Clean data means data that we are sure is the correct type and is safe to insert into functions, tables etc.

One of the main advantages of cleaning data (aside from security in the case of strings) is that if you can trust the data coming into your function then you can more easily debug potential problems in the function itself.

If data is not clean it is dirty, and dirty data should not be trusted.

I think the best approach for knowing what data is clean and what is dirty is to assume everything is dirty unless it has a $clean_ name.

I will be covering strings in a separate document because they are way more involved but for now lets look at....

Integers and Booleans

These are the easiest things to cleanse because it is simply a case of casting the dirty variable into a clean one, for example..

$clean_age = (int)$age;

This way you know that $clean_age is definitely an integer, but how do you know it is the right integer?

Well if String is passed in with a non-numeric character at the start then the result will be zero, however if I pass “5test5” in the result would be 5.

Clearly this isn’t great, so before we begin to cleanse data we need to make sure we have the correct data, if we don’t then we can assume either something malicious or stupid has happened.

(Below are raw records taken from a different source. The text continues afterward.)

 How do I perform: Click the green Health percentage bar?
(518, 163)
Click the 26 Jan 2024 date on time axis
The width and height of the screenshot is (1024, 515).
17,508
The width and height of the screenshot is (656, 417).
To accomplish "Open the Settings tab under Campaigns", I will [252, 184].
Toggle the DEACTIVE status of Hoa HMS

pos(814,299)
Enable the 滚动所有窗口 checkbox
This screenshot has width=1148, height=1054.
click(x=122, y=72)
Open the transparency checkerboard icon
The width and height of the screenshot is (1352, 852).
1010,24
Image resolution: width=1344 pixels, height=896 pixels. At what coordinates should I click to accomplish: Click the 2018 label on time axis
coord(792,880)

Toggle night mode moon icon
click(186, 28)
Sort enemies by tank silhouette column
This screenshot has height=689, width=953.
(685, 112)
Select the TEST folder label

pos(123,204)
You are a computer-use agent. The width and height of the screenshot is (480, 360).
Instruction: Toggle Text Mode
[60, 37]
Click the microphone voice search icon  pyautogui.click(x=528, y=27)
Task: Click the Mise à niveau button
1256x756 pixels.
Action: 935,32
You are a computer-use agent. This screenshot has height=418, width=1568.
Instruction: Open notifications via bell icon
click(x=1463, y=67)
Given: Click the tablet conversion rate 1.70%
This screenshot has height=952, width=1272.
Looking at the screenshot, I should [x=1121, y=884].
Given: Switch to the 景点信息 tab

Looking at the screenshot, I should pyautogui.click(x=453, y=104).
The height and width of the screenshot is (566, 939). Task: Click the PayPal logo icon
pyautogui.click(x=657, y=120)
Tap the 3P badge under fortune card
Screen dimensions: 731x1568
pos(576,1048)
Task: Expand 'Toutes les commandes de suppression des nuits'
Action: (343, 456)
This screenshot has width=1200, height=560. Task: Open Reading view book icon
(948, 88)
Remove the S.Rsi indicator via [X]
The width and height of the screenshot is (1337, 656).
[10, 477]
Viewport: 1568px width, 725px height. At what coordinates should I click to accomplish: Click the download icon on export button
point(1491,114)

We could use something like this;

$clean_age = (int)$age;
die(‘Killing the script may sound harsh, but it is the right thing to do. It is the only way we can develop bullet proof code’);

The exact same issue occurs with Boolean data types, whilst it can convert empty Strings and other things to the correct value (TRUE or FALSE) there is a chance for unexpected results (passing most non-zero values will result in true) so use is_bool() to check for Booleans and (bool) to cast them.